◆ **Excerpt**:
++++++

Herb Bridge is pictured here at the AGS Conclave gala in 2008, which was held in his hometown of Seattle. Friends and colleagues remember the longtime retailer as a humble, kind and friendly man who never forgot a name.
Earlier this week, we shared the sad news that Herb Bridge died at the age of 93.

The jewelry industry and Seattle civic leader was a member of the family that owns and operates Ben Bridge Jeweler.

He started working in the family business, which then was just a single store at Fourth and Pike in Seattle, at a very young age and returned to it after serving in World War II.

In 1955, Ben Bridge handed over ownership of the store to Herb and his brother, Bob. The pair were responsible for the expansion of Ben Bridge Jeweler from a single-store operation to a chain of more than 90 locations, which makes it one of the largest specialty jewelers in North America today.

I never met Herb but, in speaking with others about him this week, it seems he possessed what so many lack in this era of selfies and self-absorption.

He was humble, not one to draw attention to himself or take credit.

He was kind. Kindness seems like such a simple concept yet, as the internet shows us over and over again, it is one that is often forgotten or bypassed.

And though no one used this exact term to describe Herb, it was obvious from my conversations about him that he must have been an excellent listener because it seems he rarely, if ever, forgot a face or a name.

Current Ben Bridge Jeweler President Lisa Bridge shared via social media that walking to an event with her great-uncle was a “slow process” because he would stop to talk with every single person along the way.

“He always remembered people and spoke with a unique care, humor and twinkle in his eye. That was Herb, he taught us to invest time and energy into our community and everyone we came into contact with.”

++++++

◆ **What you are asked to do**: Translate this sentence from the piece about Herb Bridge into Spanish: "He was humble, not one to draw attention to himself or take credit."

◆ **Dataset extract**:
++++++

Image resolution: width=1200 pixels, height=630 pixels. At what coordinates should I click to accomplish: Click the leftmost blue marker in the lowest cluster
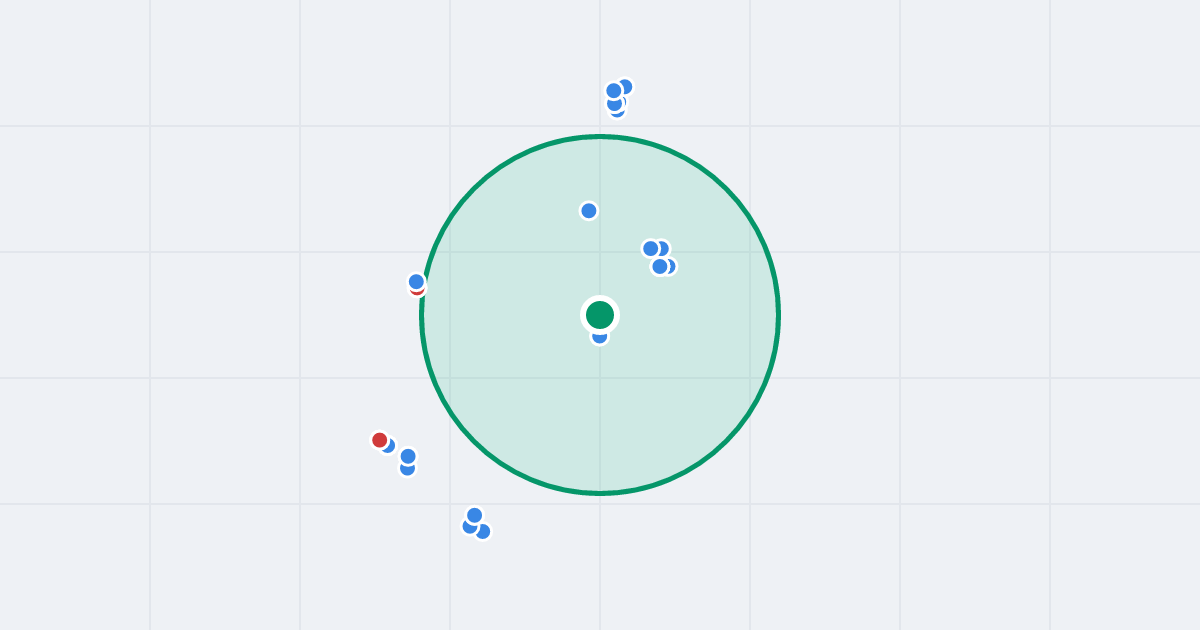click(x=469, y=527)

++++++

◆ **Worked solution**: Era humilde, no de los que llaman la atención sobre sí mismos ni se atribuyen el mérito.